> [Given entries]:
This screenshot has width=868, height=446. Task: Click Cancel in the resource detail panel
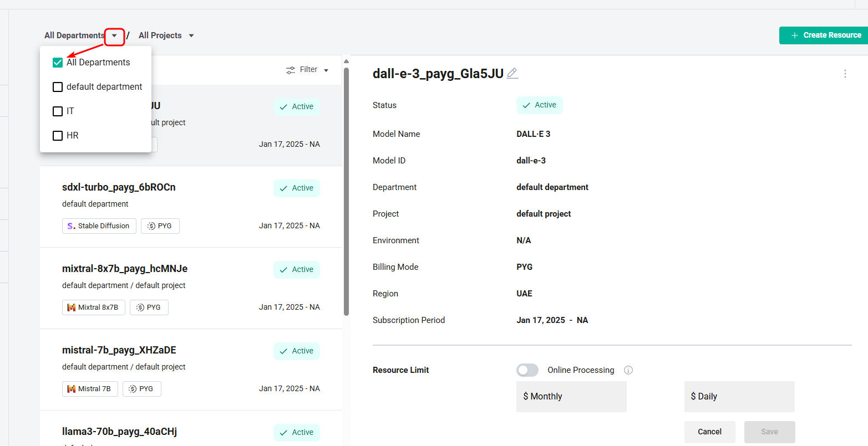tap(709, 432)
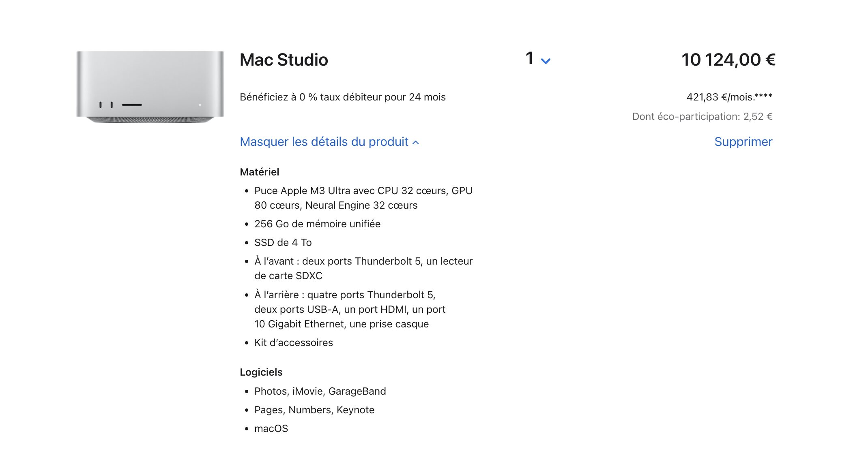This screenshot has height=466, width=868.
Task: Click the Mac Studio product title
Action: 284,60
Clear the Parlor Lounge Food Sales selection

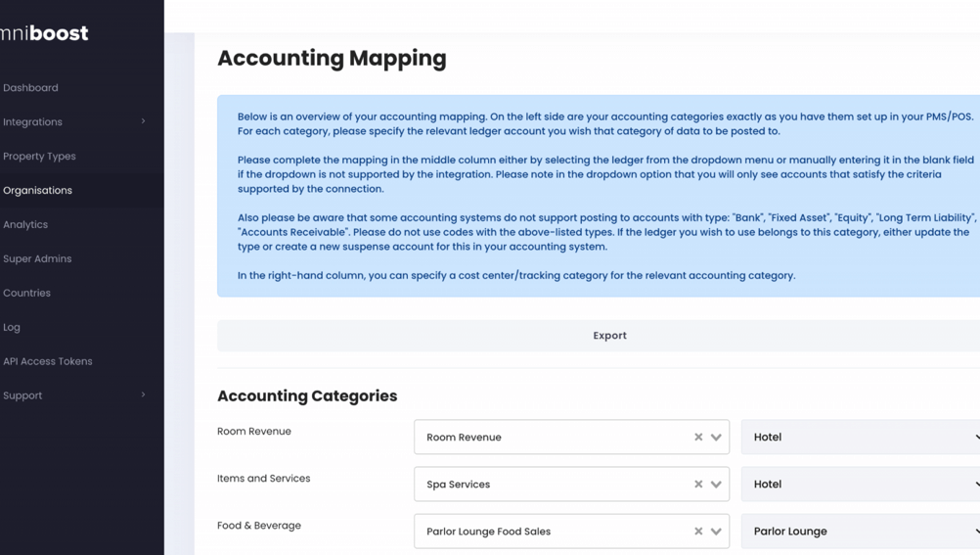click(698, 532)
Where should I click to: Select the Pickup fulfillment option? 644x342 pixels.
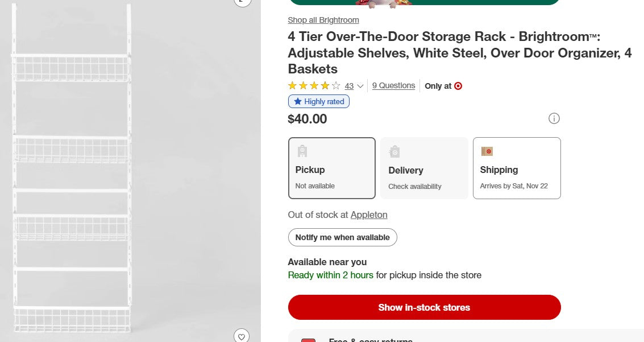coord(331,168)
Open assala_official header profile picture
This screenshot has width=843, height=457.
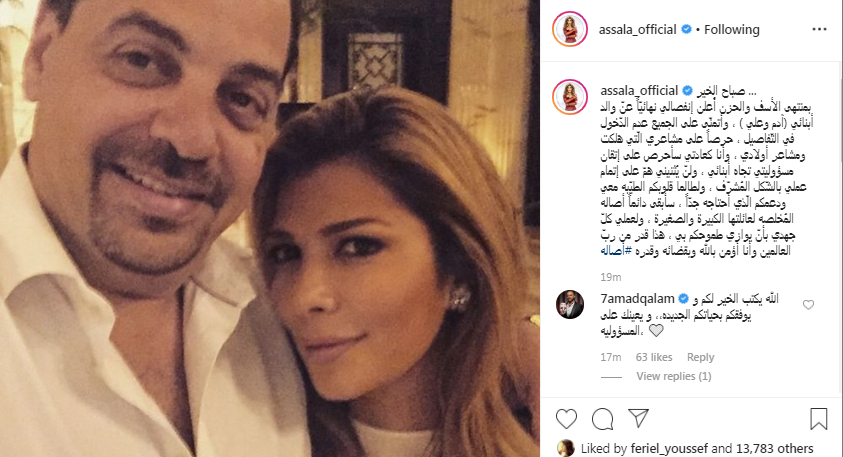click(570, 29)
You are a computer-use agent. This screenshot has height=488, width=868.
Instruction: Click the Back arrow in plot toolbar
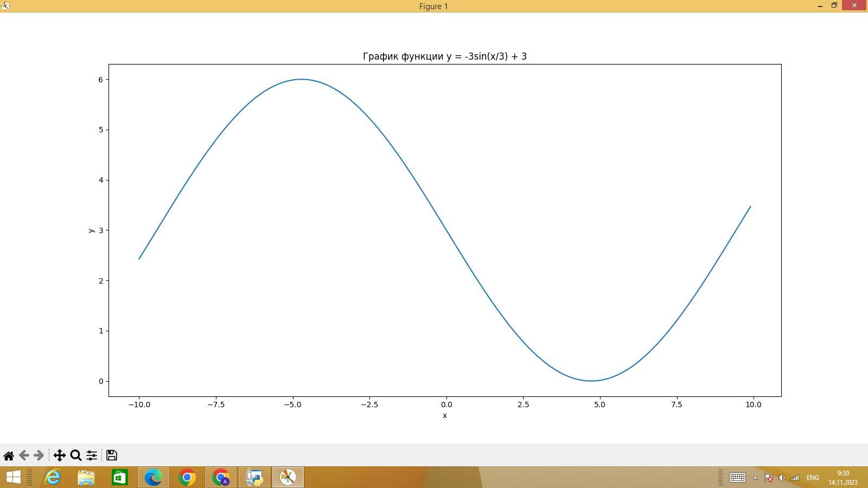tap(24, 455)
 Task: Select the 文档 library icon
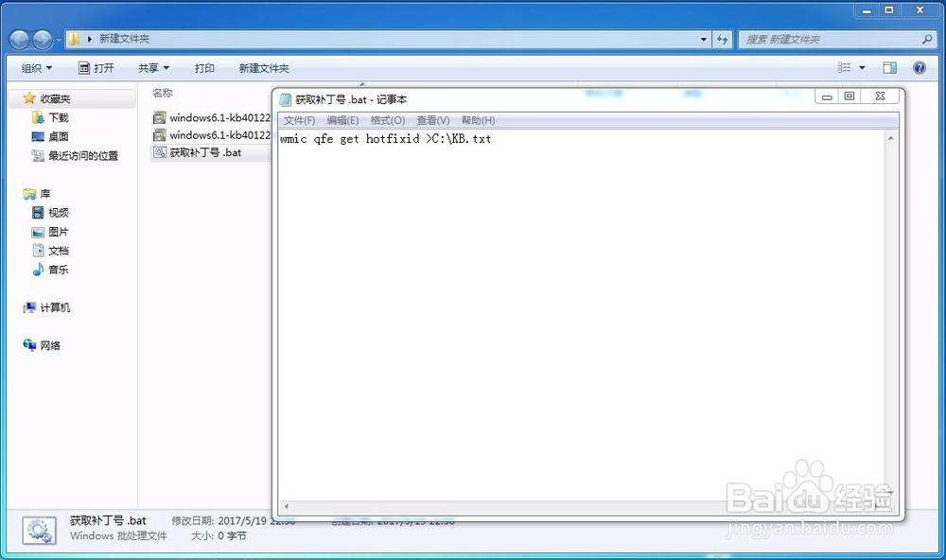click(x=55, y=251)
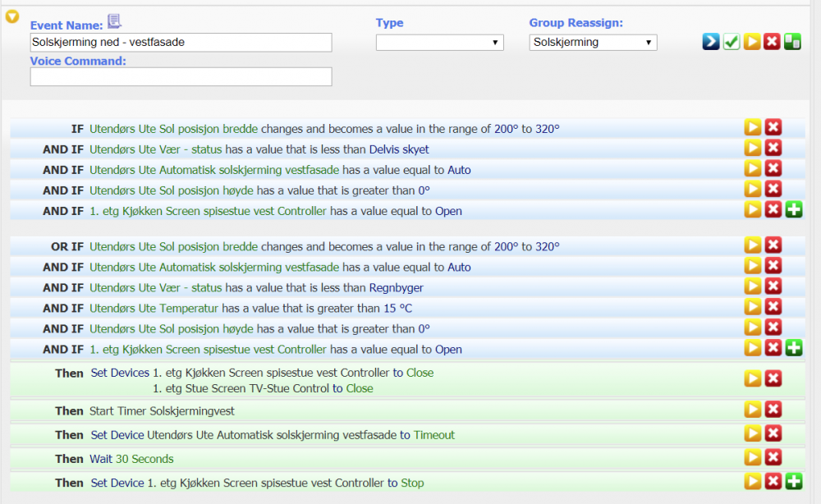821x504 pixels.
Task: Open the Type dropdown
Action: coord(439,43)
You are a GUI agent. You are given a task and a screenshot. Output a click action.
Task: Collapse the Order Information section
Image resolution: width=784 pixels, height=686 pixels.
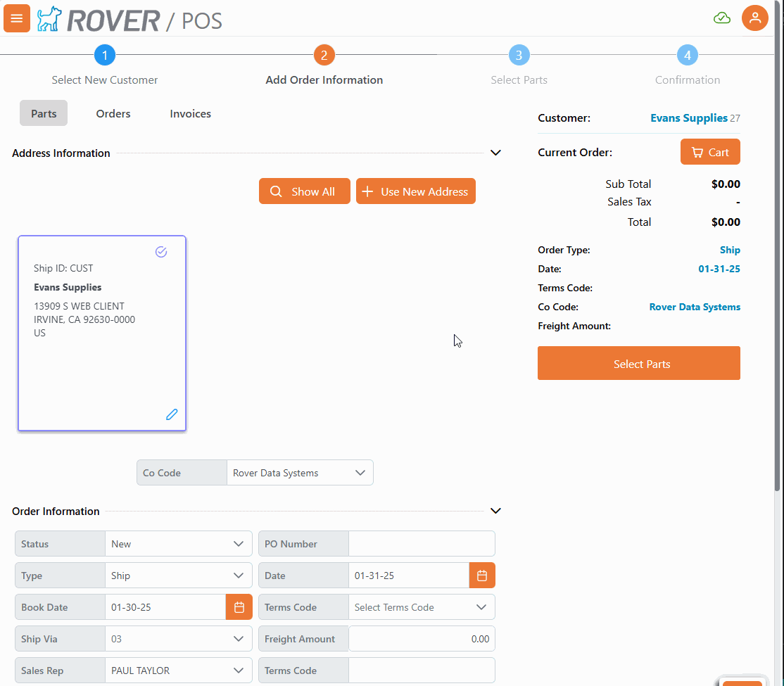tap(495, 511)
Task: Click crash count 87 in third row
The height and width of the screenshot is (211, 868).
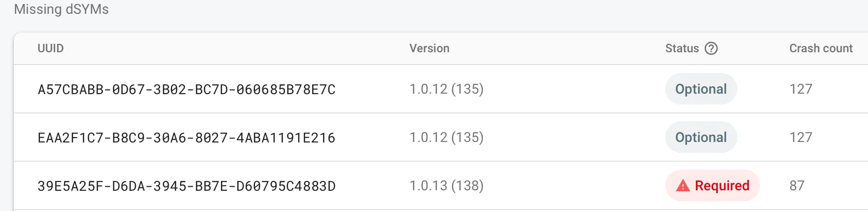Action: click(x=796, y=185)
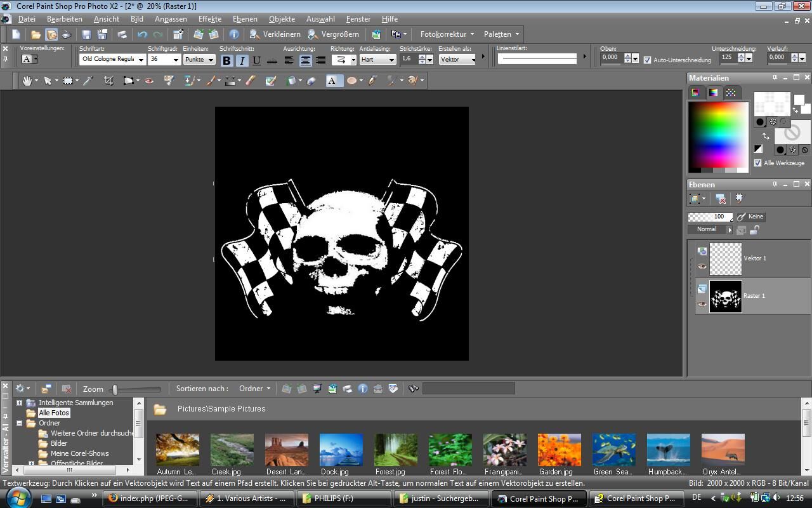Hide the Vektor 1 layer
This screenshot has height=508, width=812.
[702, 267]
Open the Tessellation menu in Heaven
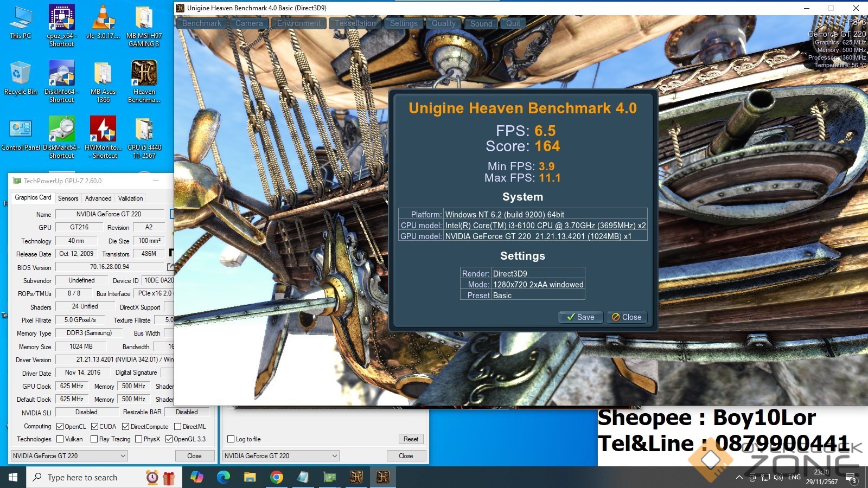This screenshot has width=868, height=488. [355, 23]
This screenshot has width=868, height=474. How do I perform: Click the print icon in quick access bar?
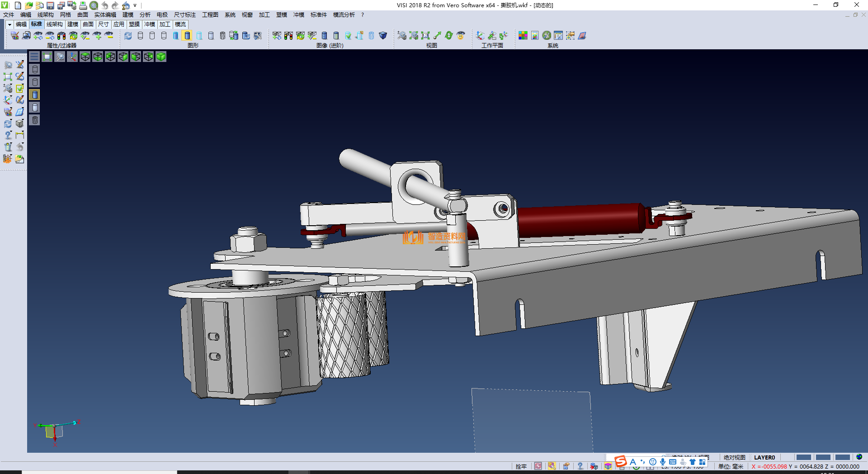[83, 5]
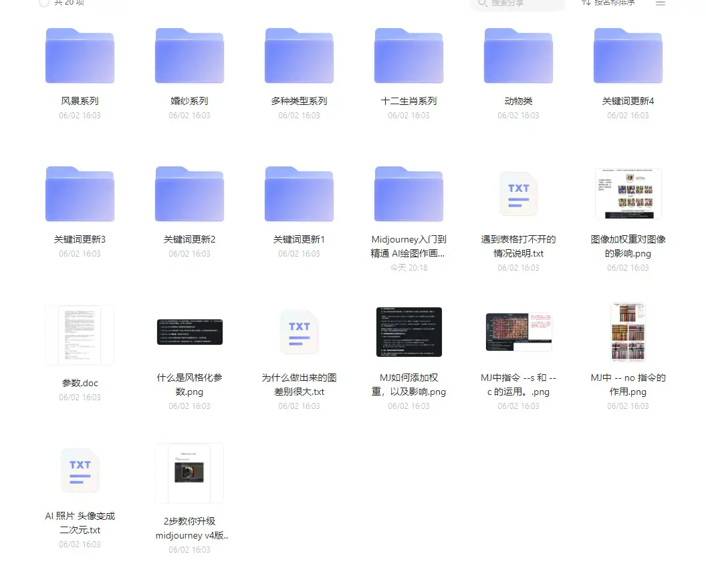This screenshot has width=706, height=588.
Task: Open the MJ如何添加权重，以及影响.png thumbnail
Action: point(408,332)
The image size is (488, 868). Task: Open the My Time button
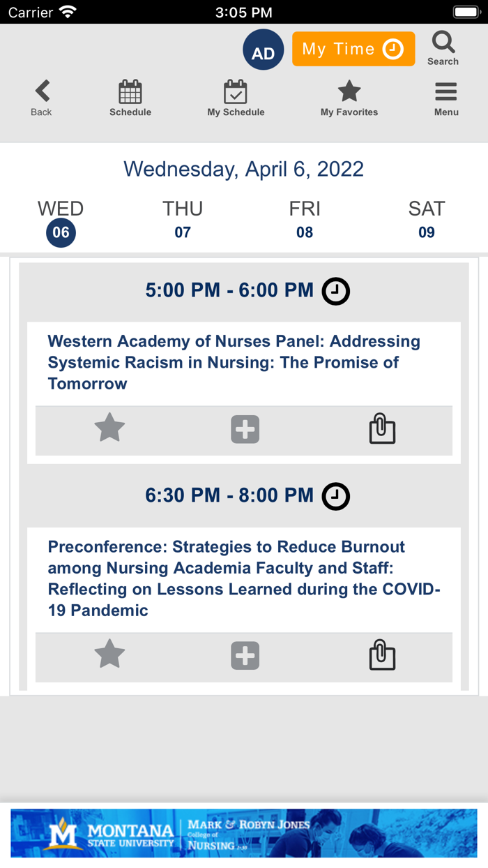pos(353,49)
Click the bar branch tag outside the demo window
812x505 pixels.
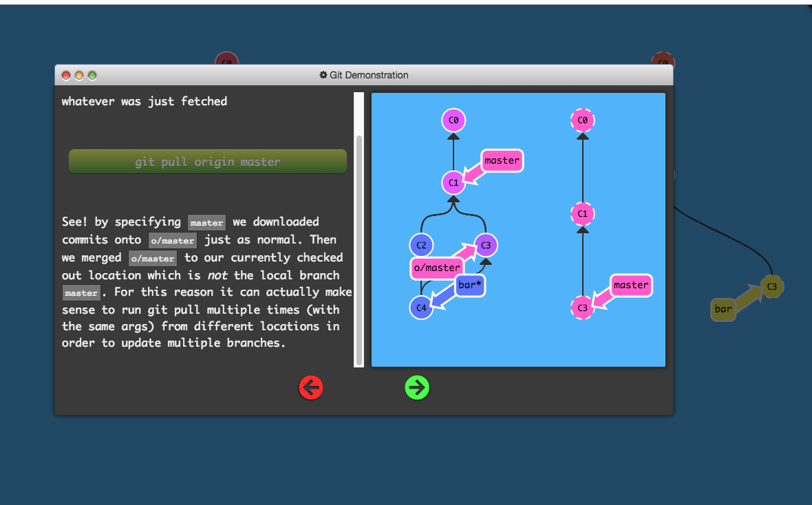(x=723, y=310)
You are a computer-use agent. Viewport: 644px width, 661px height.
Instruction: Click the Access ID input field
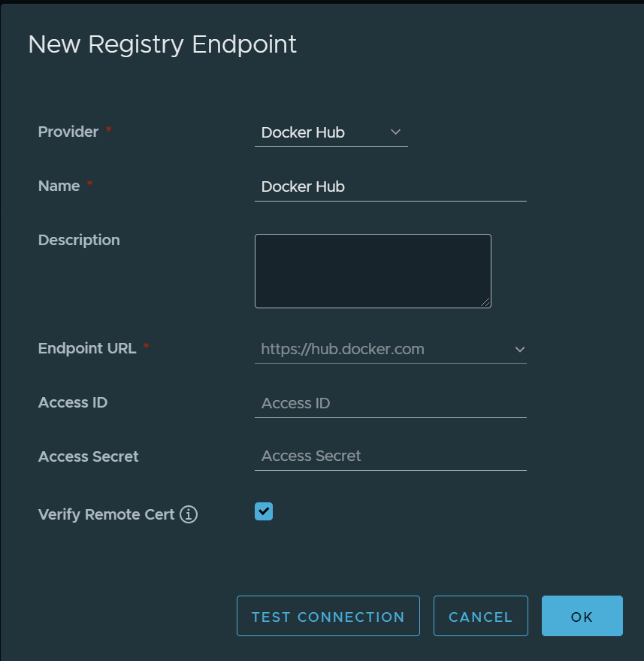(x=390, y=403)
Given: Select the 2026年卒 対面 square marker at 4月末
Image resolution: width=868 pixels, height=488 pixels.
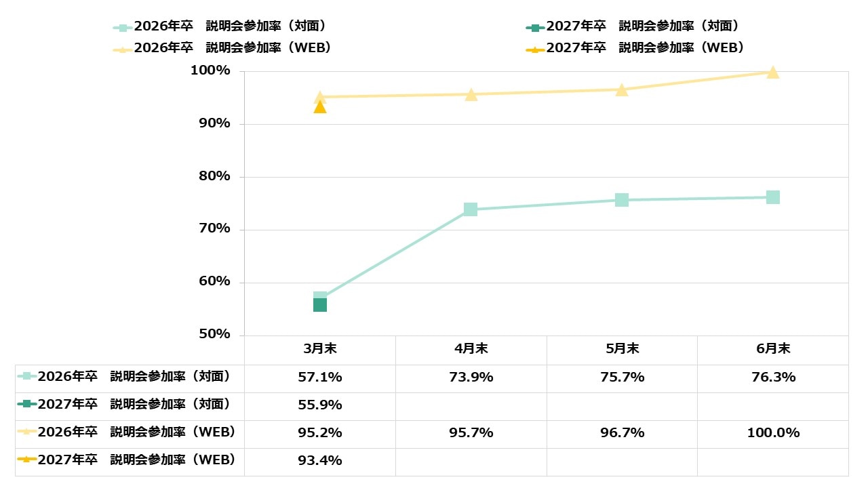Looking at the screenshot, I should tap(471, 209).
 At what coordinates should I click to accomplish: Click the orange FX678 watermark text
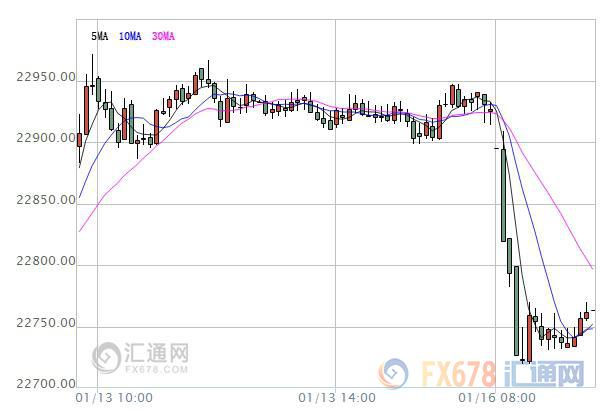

> [Activity]: Check the listing above for lines containing the string "agent", and copy each one.

> [Solution to the problem]:
You are a computer-use agent. This screenshot has height=488, width=868.
You are a GUI agent. You are given a task and a screenshot. Output a click action.
You are a computer-use agent. Viewport: 644px width, 661px height.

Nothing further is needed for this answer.